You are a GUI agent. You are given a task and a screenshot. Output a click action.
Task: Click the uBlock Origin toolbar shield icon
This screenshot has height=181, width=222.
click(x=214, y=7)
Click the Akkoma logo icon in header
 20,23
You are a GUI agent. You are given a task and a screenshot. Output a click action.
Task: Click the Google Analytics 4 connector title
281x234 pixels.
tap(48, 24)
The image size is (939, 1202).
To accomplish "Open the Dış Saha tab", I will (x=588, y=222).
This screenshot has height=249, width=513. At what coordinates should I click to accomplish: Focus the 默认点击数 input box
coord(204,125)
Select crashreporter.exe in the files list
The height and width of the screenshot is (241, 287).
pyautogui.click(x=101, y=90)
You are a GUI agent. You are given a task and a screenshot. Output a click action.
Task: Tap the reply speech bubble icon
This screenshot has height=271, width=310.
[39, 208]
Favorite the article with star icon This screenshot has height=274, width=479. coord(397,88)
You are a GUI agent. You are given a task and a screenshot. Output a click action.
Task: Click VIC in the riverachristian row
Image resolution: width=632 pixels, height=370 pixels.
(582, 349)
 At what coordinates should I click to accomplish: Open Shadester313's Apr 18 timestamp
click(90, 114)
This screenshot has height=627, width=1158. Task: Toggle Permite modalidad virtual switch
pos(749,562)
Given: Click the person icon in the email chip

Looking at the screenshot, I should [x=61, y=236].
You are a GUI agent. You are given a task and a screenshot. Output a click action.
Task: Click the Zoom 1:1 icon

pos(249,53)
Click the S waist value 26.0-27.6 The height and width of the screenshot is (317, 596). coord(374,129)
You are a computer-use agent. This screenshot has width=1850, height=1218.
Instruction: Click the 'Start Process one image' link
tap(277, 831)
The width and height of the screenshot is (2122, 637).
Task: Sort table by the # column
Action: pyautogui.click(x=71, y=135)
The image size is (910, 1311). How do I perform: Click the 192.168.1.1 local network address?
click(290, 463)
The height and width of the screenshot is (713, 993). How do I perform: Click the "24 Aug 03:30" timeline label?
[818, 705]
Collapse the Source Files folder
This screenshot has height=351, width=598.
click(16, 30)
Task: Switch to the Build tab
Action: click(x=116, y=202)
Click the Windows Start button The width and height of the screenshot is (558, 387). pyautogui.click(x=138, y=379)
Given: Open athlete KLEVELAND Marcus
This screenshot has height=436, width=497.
-*-*-
Pick out each line in the entries above that contains the word "what" and copy those lines.

__Correct result__:
This screenshot has height=249, width=513. At what coordinates should I click to accomplish: Focus the 默认点击数 input box
 At what coordinates should I click to accomplish: Open Shadester313's Apr 18 timestamp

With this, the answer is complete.